McGill University’s Non-Academic Certified Association (MUNACA), a union that represents approximately 2,000 support staff employees, such as laboratory assistants and service representatives, will vote whether to go on strike on April 6. This is after McGill proposed measures that would decrease members’ pay increases that were negotiated in the previous collective agreement (CA). The previous CA expired in November 2018, and the two parties have yet to come to an agreement on a new one. The announcement to put a strike to vote comes amidst a strike by floor fellows, who are represented by the Association of McGill University Support Employees (AMUSE).
MUNACA members receive two forms of salary increases. The first increase compensates for inflation. The second, called a step increase, is when employees do not get their full salary when they first get the job, instead agreeing to receive a 2.97 per cent increase yearly, capped at 12 years—when employees would reach the maximum salary set by the CA. McGill has proposed a reduction of the step increase to 1.97 per cent and a lower top salary.
According to MUNACA representatives, the proposal would result in members earning less money per year, and step increases being eliminated for those who have reached the newly proposed top salary—even if they were scheduled to receive more according to the previous CA. McGill has stated that the pay decreases will allow the university to raise the base salary of lower-earning MUNACA members. Thomas Chalmers, MUNACA president, told The McGill Tribune that it was these measures that prompted MUNACA members to vote on a strike mandate.
“The disrespect has to stop,” Chalmers said. “If not, then the ultimate tool we have is a strike mandate [….] It’s a misnomer that unions want to go on strike: They don’t. It’s disruptive, it’s difficult, but at times, and this is one of them, it’s the right thing to do, to stand up and say you can’t treat us like shit.”
Nancy Crowe, MUNACA vice-president labour relations, believes McGill’s justification—compromising certain MUNACA members’ salary increases for lower-earners—is unfair, and ultimately unbelievable, considering how well some top McGill administrators are paid.
“There were decisions made to pay Suzanne [Fortier] and not others,” Crowe said. “Their priority becomes clear.” Fortier was paid over $860,000 dollars last year.
In a statement to The McGill Tribune, Frédérique Mazerolle, a McGill media relations officer, stated that the university believes its offer to MUNACA employees is fair and covers inflation by allowing for an average salary increase of 21 per cent over the 5 year period the new CA would cover.

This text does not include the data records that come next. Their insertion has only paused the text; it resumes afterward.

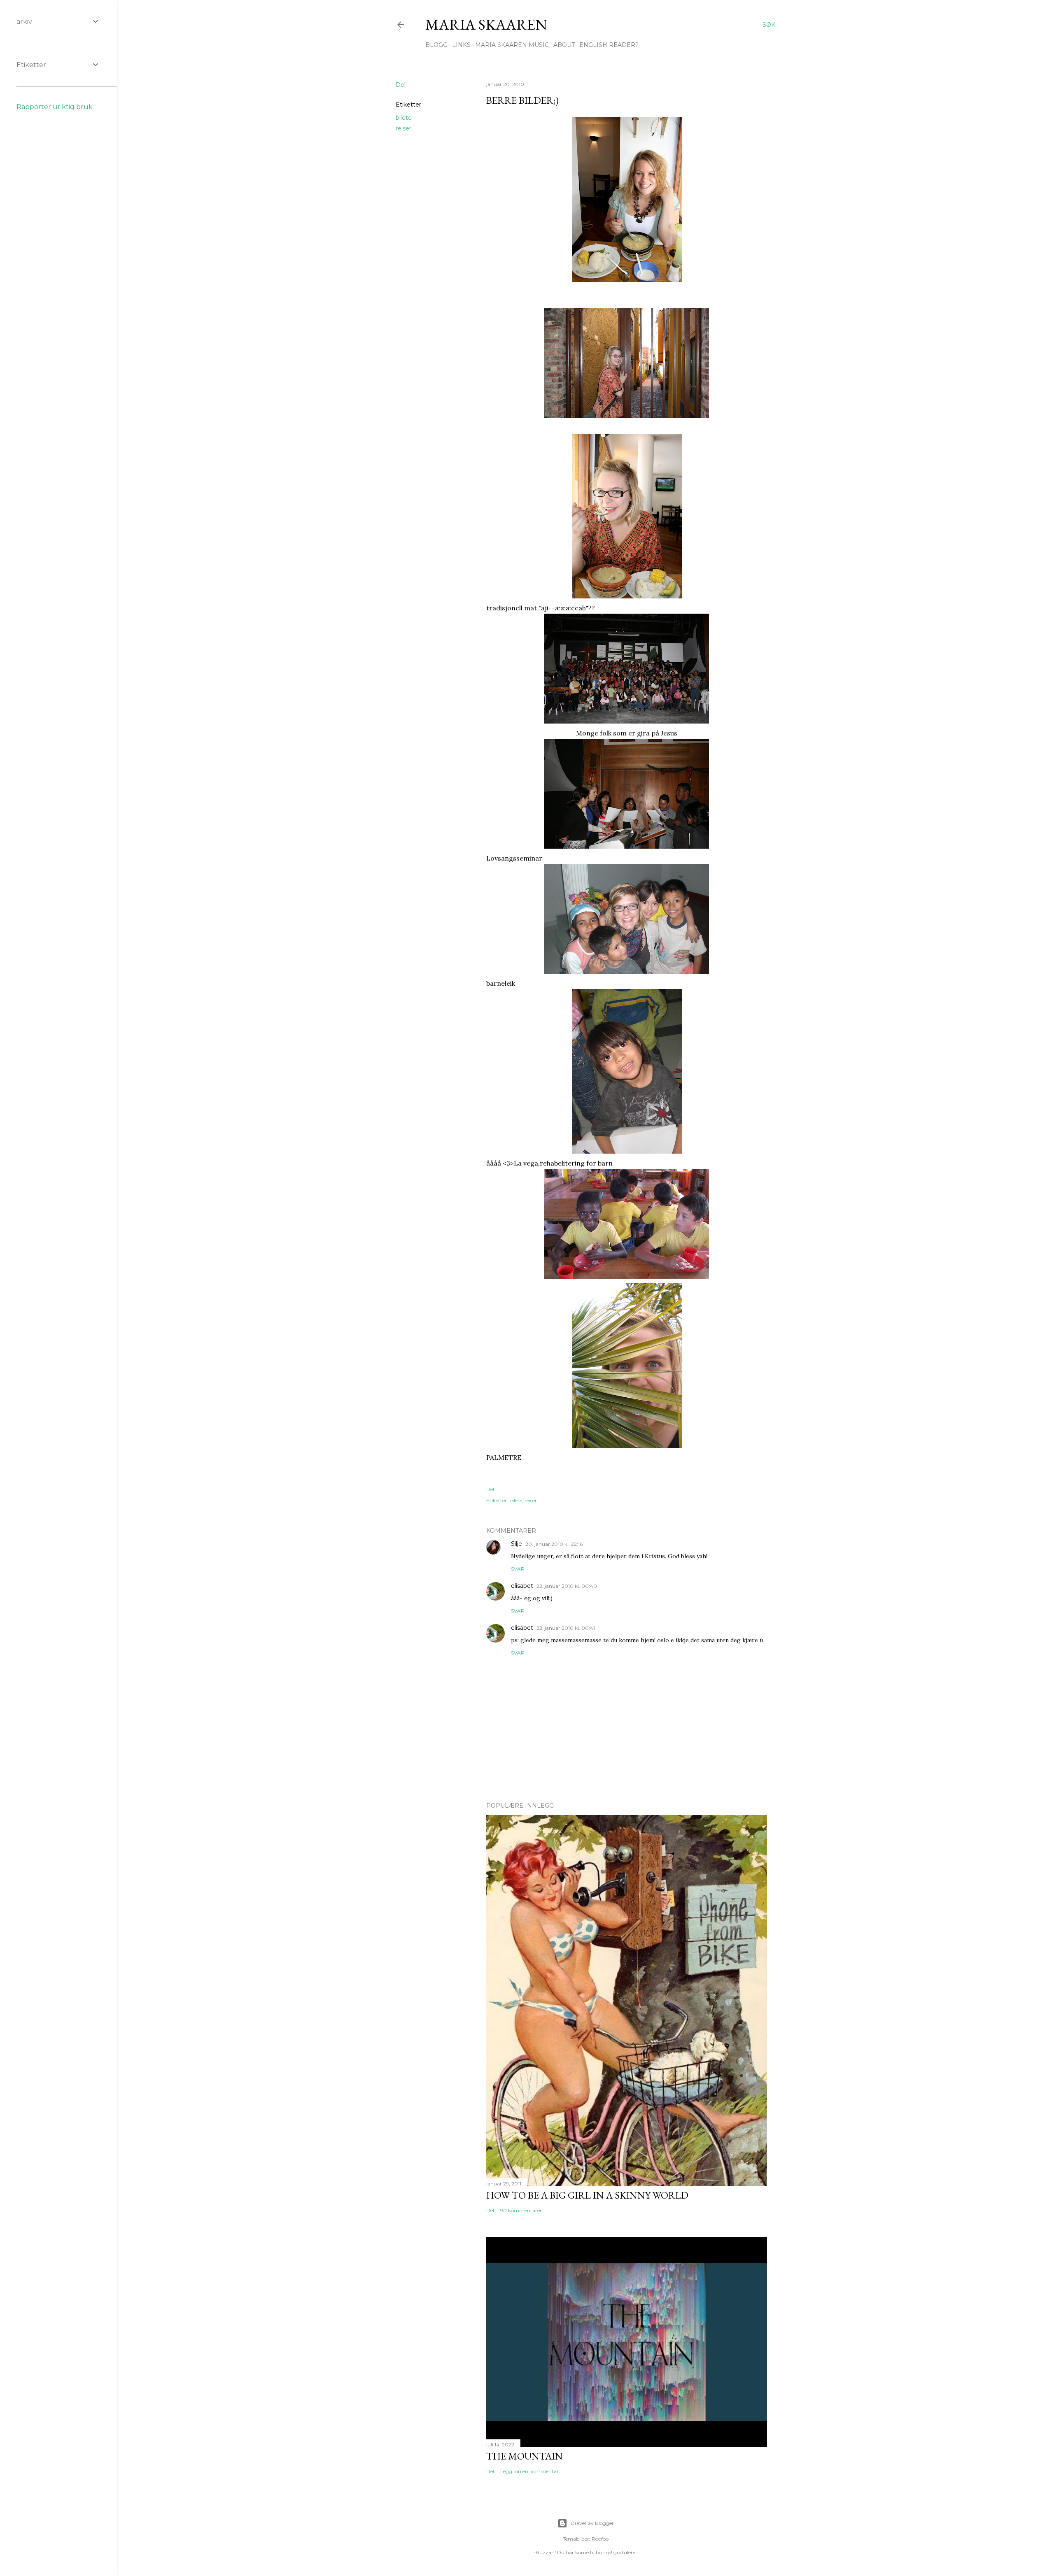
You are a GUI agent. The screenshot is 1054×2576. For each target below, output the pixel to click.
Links (461, 45)
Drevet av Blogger (592, 2523)
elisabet (522, 1585)
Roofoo (600, 2539)
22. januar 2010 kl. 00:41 (565, 1628)
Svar (518, 1569)
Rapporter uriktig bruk (54, 107)
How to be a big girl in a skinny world (587, 2195)
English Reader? (609, 45)
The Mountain (524, 2456)
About (564, 45)
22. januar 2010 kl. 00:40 (566, 1586)
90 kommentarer (521, 2210)
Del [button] (401, 84)
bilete (404, 117)
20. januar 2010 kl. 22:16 (554, 1544)
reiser (403, 128)
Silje (516, 1543)
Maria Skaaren (486, 24)
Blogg (436, 45)
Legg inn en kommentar (529, 2471)
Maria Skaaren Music (512, 45)
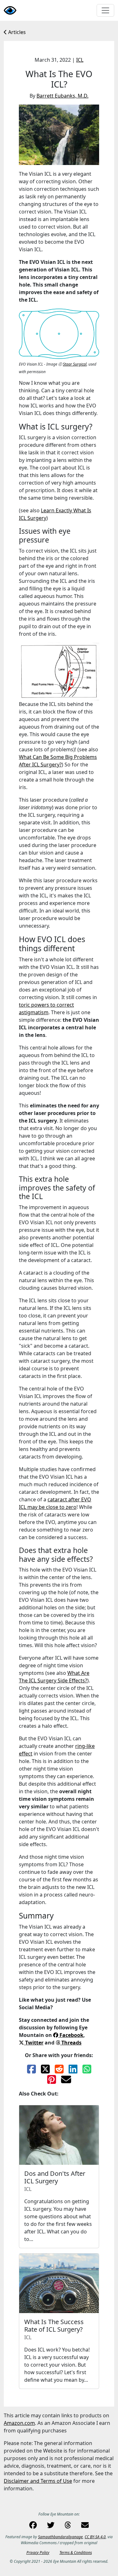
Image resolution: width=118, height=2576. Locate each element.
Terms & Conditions (75, 2552)
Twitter (33, 2042)
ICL (79, 59)
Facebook (70, 2035)
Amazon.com (19, 2423)
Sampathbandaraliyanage (60, 2536)
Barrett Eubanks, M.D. (62, 95)
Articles (16, 32)
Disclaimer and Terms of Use (38, 2480)
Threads (70, 2042)
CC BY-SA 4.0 (95, 2536)
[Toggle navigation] (105, 10)
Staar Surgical (75, 364)
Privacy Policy (37, 2552)
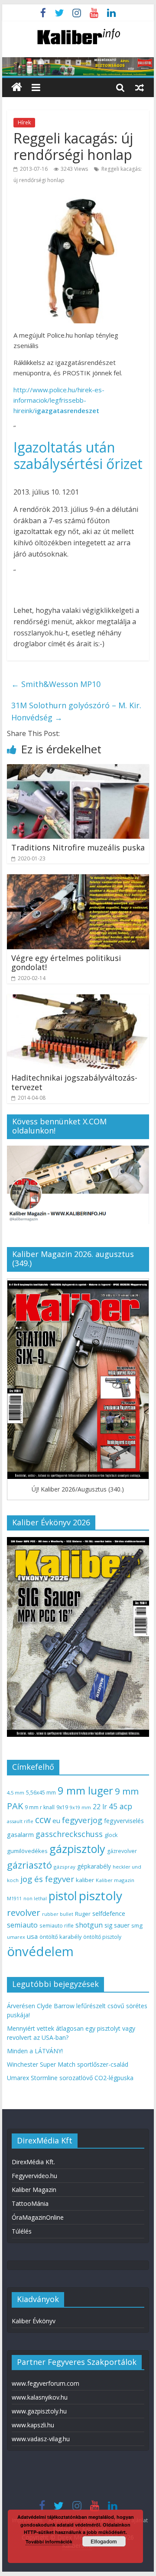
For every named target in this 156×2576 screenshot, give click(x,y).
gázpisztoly (77, 1848)
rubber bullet (57, 1914)
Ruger (83, 1914)
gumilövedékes (27, 1851)
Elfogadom (104, 2541)
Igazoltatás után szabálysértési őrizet (78, 455)
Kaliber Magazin (34, 2189)
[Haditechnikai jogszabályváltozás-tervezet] (78, 999)
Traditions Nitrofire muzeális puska (78, 847)
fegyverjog (82, 1819)
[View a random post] (139, 87)
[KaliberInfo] (16, 87)
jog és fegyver (47, 1879)
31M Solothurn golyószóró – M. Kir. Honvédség (76, 711)
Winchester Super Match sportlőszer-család (67, 2064)
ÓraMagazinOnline (38, 2217)
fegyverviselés (124, 1821)
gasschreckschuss (69, 1833)
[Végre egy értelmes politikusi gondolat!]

“In January 2022, discussions continued, now in the presence of a conciliator [and] on March 10, 2022, McGill presented its latest offer,” Mazerolle wrote. “Despite this, on March 28, 2022, the McGill administration was informed that the union will seek a strike mandate from its members.”
Chalmers, however, believes that McGill’s proposed changes are dishonest and that the step increase is not a salary increase because employees will earn less than a full salary when they begin working.
“You don’t get paid the amount of the position right away, you have to go through these steps to get to the value of that position,” Chalmers said. “We understand that it takes time for people to learn the job […] but it’s disingenuous to say that you’re covering inflation.”
Floor fellows, represented by AMUSE, went on strike for similar reasons; however, AMUSE President James Newman cited that a lack of respect was also a central reason.
“What it came down to was an issue of respect. Throughout the negotiations there was a very strong lack of it,” Newman said. “You can see they’re doing the exact same thing to MUNACA.”